== TASK PROMPT ==
Beginning with the line containing "Task: Open help icon for Permite tracking GPS" and ending at the last line of the data, set down every line exactly, leaving out all pictures.

--- MATERIAL FOR THE TASK Enclosed Below ---

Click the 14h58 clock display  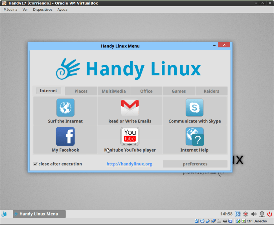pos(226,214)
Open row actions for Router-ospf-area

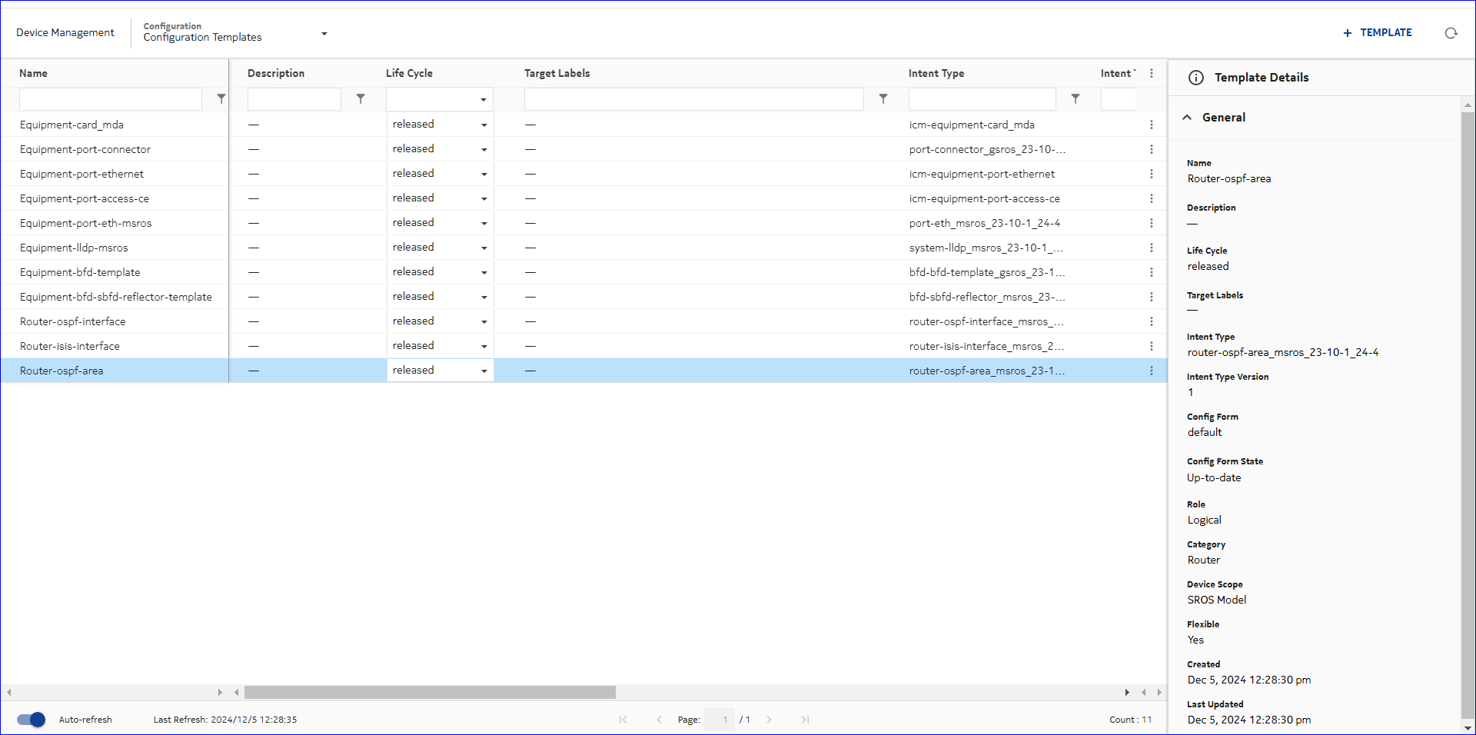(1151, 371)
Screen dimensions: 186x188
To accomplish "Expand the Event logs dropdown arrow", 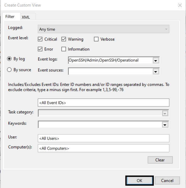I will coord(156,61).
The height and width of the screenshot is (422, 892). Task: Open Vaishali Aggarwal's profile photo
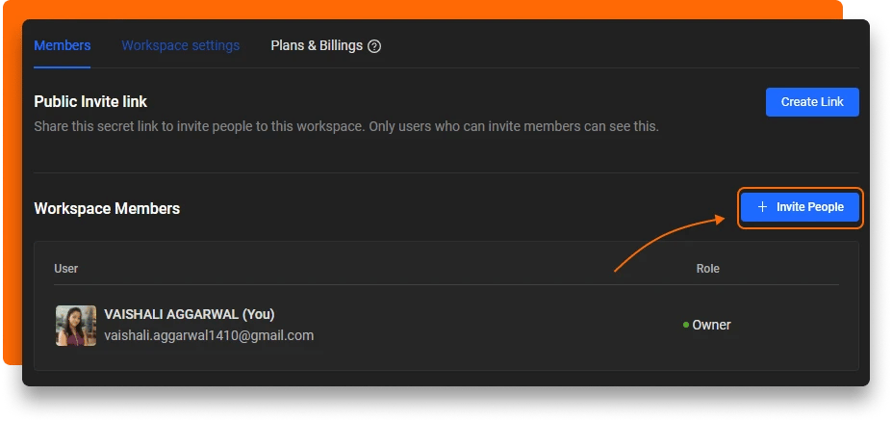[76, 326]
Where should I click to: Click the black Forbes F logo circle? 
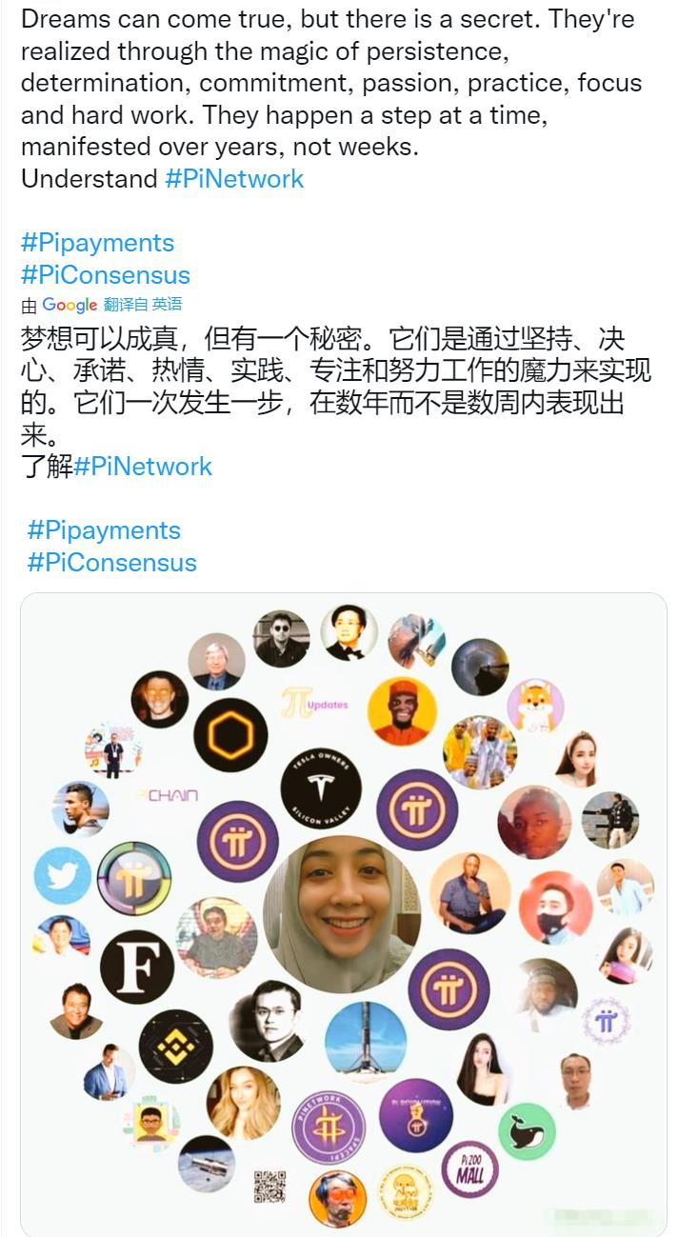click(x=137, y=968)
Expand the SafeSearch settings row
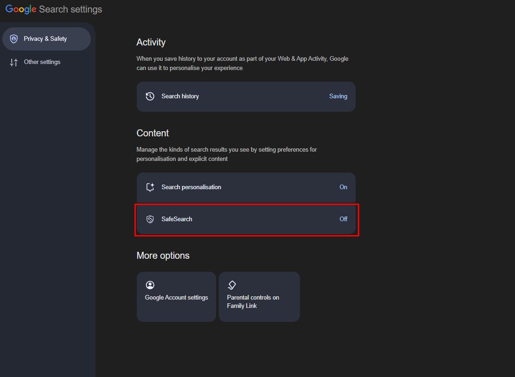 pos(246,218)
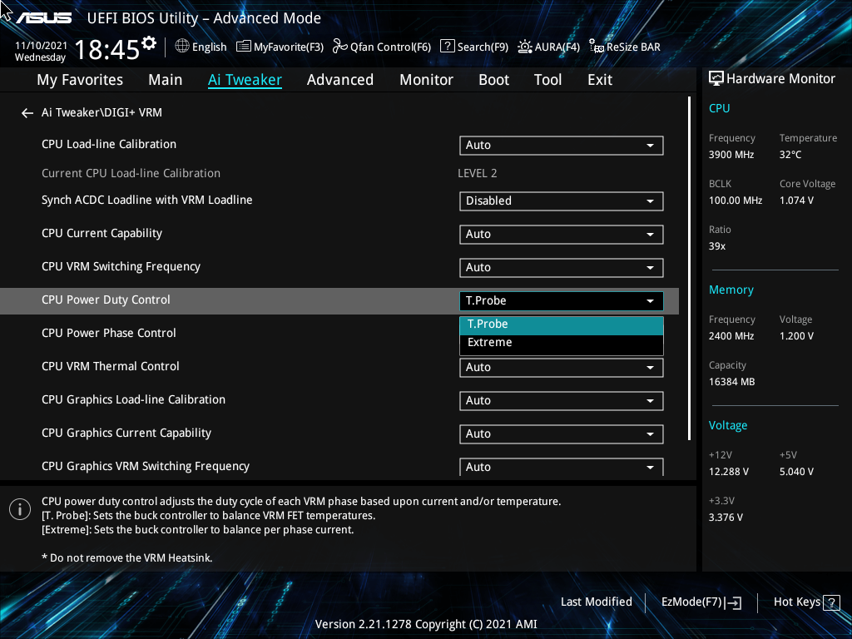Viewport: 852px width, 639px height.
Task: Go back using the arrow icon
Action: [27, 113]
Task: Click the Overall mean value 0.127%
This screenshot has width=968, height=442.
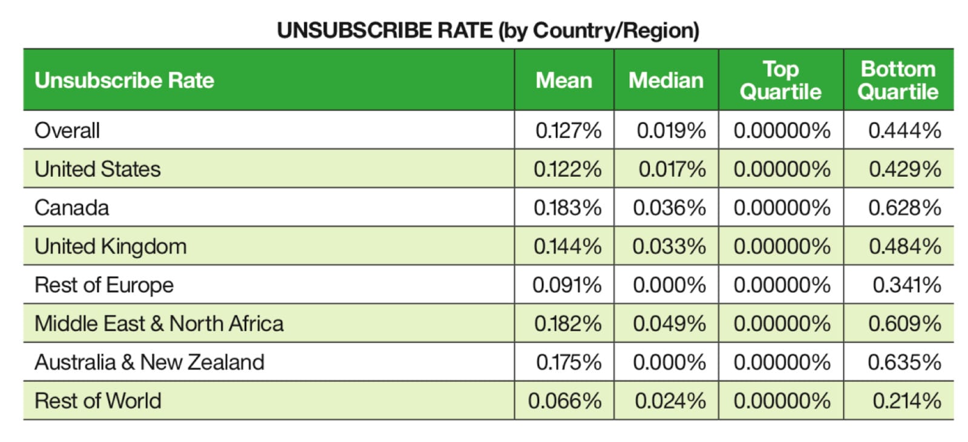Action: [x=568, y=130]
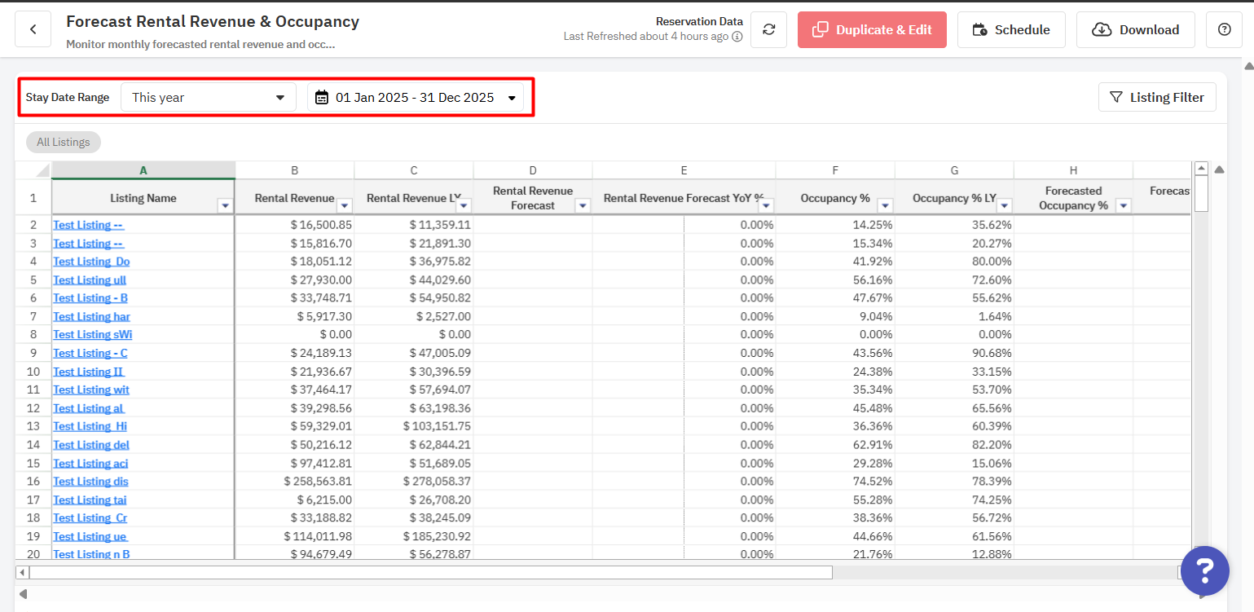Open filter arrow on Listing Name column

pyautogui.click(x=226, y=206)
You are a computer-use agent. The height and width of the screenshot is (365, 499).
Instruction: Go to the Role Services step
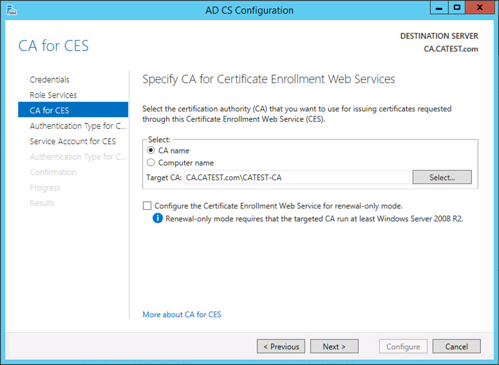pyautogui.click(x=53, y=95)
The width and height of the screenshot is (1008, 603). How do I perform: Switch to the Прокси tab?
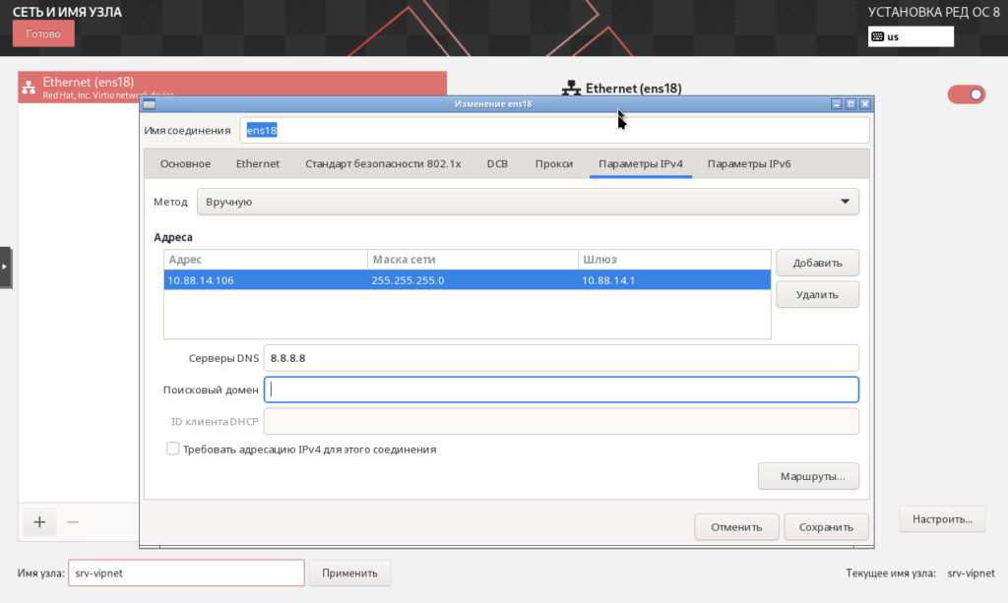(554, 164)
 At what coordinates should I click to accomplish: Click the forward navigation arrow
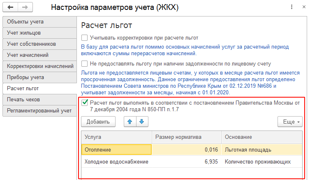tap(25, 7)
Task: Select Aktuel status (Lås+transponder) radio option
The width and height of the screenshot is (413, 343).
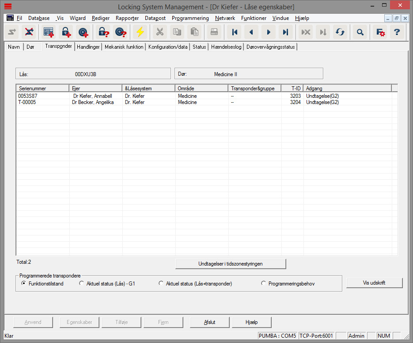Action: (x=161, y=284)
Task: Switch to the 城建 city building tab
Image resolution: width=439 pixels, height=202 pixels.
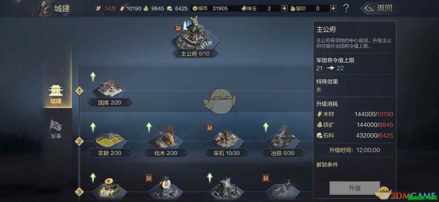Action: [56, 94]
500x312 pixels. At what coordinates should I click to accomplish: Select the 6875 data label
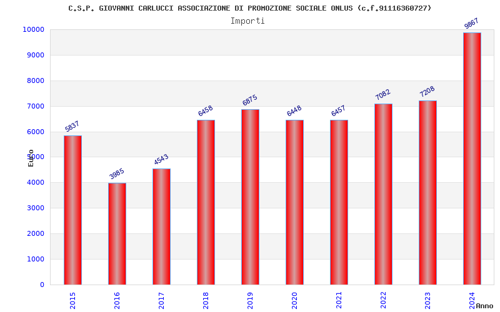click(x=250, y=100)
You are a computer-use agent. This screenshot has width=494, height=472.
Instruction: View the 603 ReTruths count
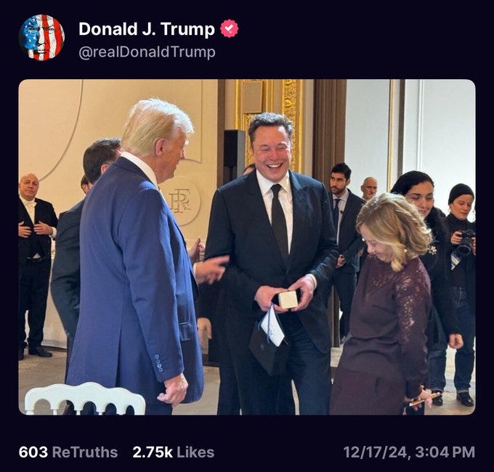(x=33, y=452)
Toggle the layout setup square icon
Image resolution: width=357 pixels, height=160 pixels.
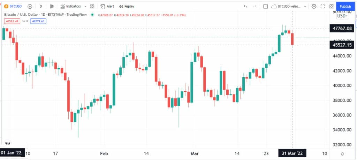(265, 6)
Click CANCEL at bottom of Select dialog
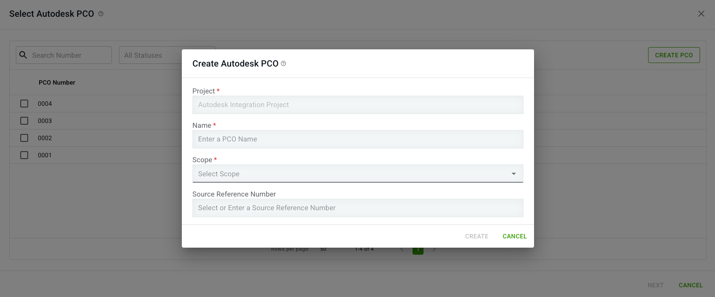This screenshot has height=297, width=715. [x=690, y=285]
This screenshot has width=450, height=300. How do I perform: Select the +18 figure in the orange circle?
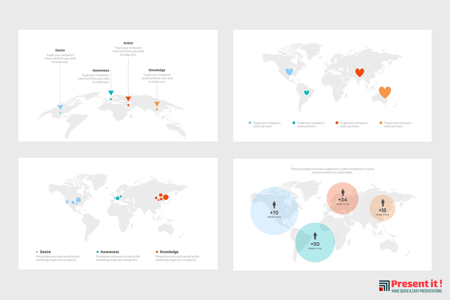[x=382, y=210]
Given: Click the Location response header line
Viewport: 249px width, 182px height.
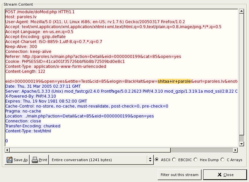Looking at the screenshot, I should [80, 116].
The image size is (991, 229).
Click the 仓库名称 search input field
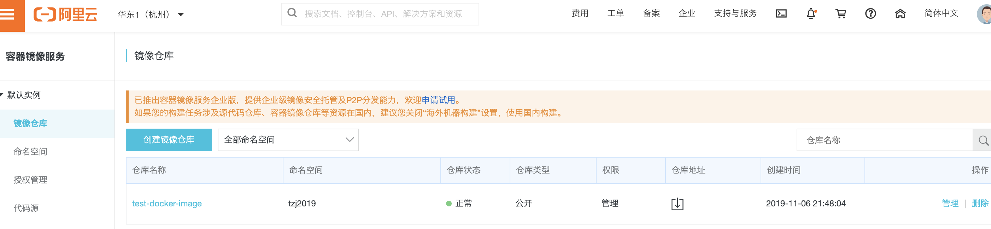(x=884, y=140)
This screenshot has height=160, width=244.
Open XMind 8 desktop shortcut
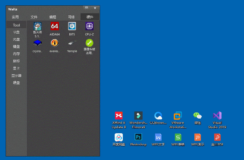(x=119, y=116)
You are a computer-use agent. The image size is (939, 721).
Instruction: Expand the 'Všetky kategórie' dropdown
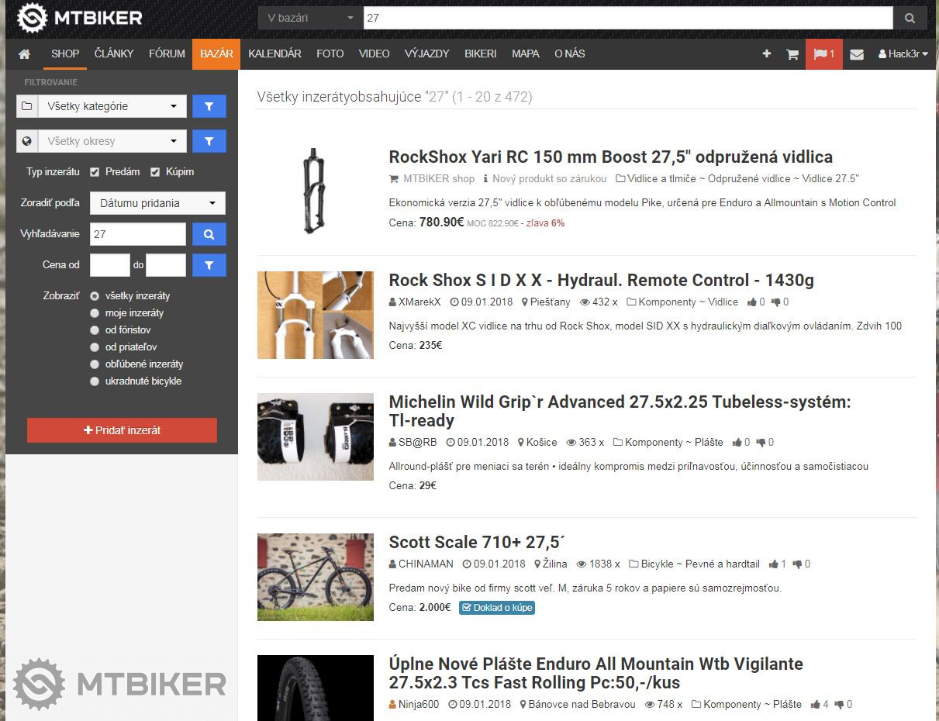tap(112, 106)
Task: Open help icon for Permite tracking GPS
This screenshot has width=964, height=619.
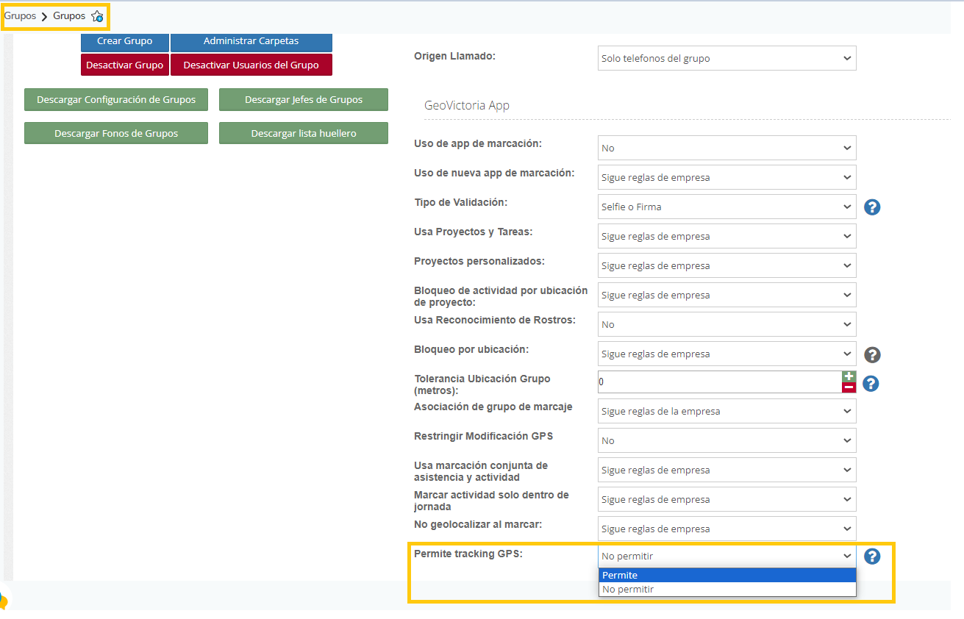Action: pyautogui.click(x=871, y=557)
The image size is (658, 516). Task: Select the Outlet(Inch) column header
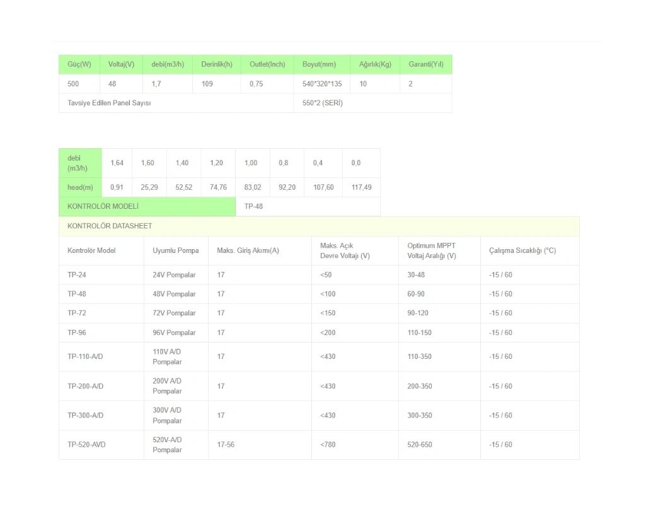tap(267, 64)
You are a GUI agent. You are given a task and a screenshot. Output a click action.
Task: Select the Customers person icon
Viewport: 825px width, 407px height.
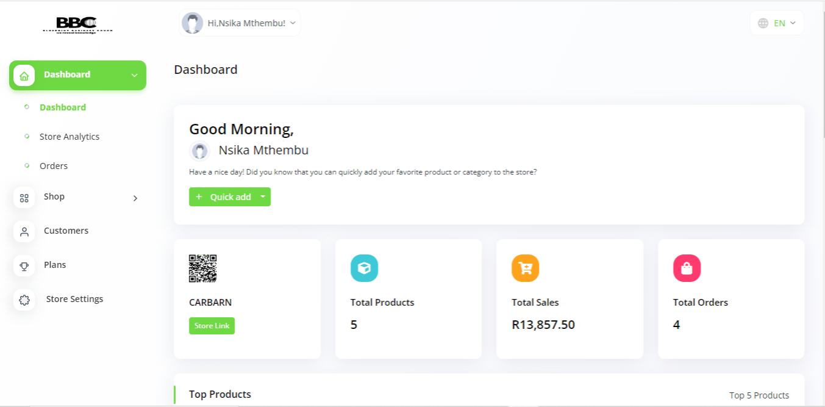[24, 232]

--- End of Enclosed MATERIAL FOR THE TASK ---

== ANSWER AREA ==
Task: Open help icon for Permite tracking GPS
This screenshot has width=964, height=619.
Action: pyautogui.click(x=871, y=557)
The image size is (658, 516). Task: Select the Outlet(Inch) column header
tap(267, 64)
You are a GUI agent. You are given a task and a screenshot. Output a click action.
Task: Select the Customers person icon
Viewport: 825px width, 407px height.
[24, 232]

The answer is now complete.